━━━ Supplied data

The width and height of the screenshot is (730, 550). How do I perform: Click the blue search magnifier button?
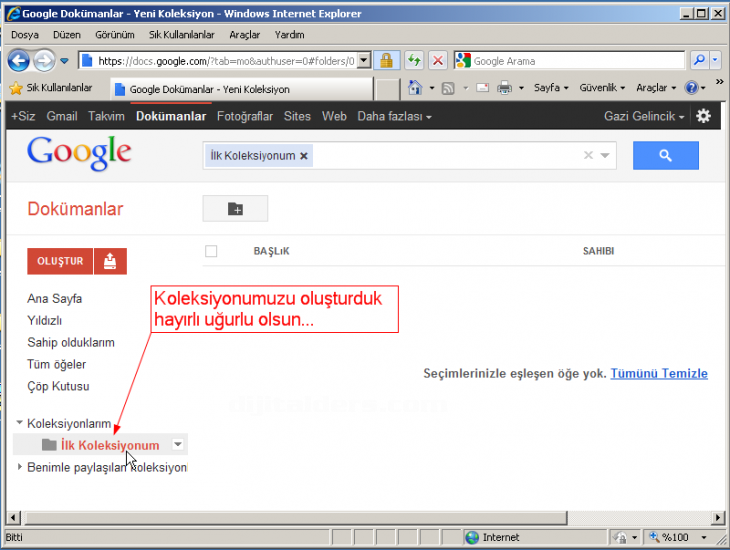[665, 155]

━━━━━━
━━━ Supplied data

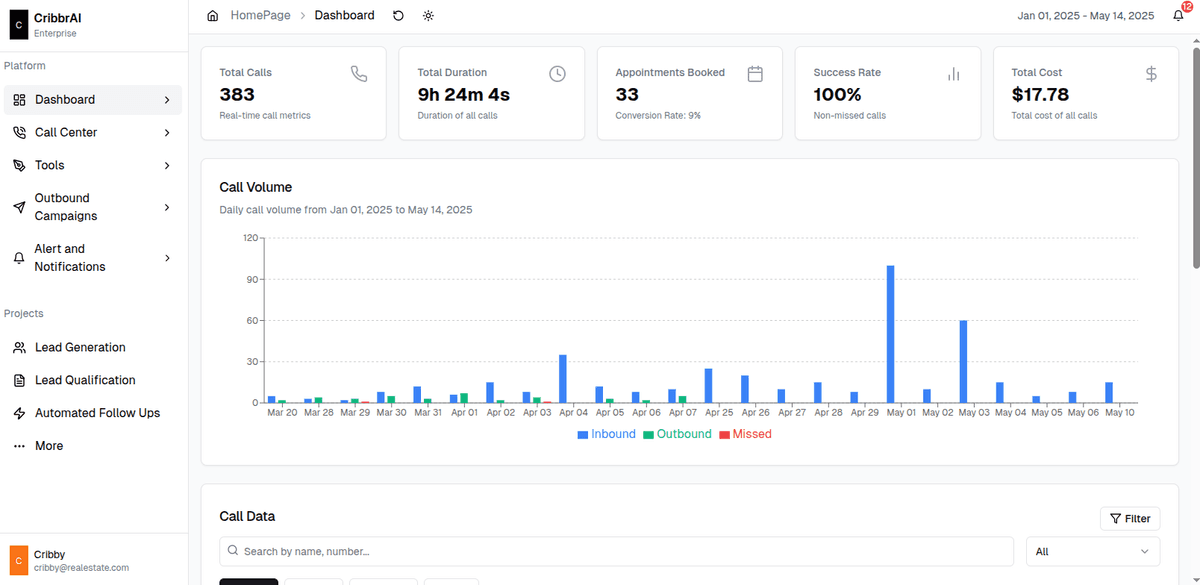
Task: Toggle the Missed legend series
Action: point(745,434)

━━━━━━
━━━ Supplied data

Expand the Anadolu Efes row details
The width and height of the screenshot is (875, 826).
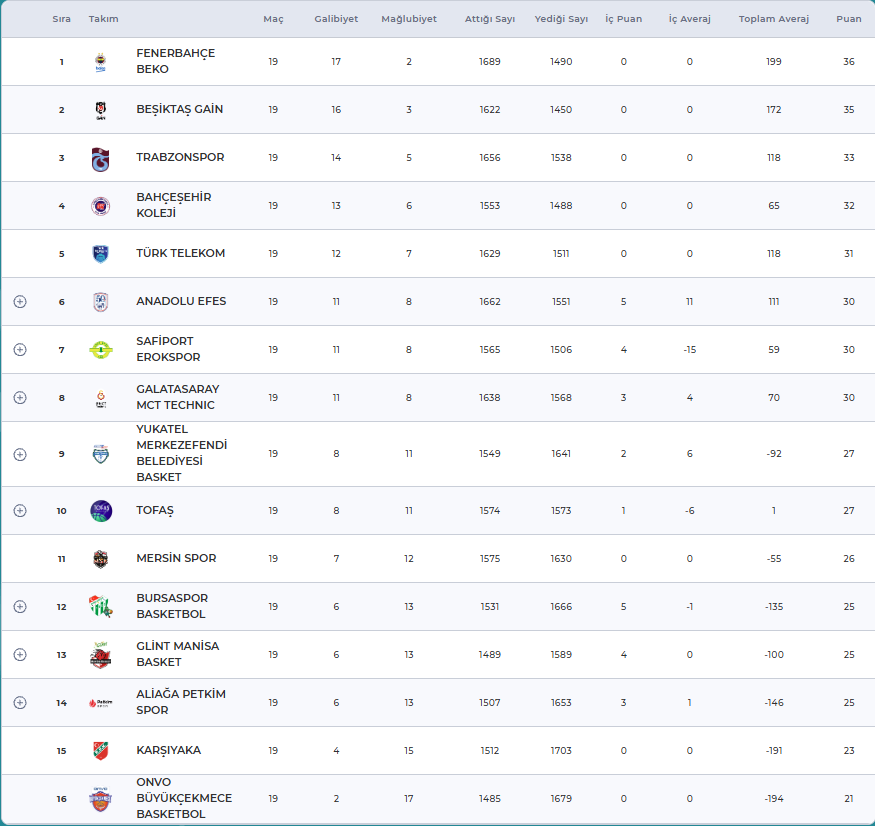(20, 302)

━━━━━━

» **Requirement**: Find each line in the material above that contains the string "height" and copy those lines. Treat uppercase and lowercase as different.

» **Output for this exercise**:
The width and height of the screenshot is (730, 550). How do I perform: Click the blue search magnifier button?
The width and height of the screenshot is (875, 826).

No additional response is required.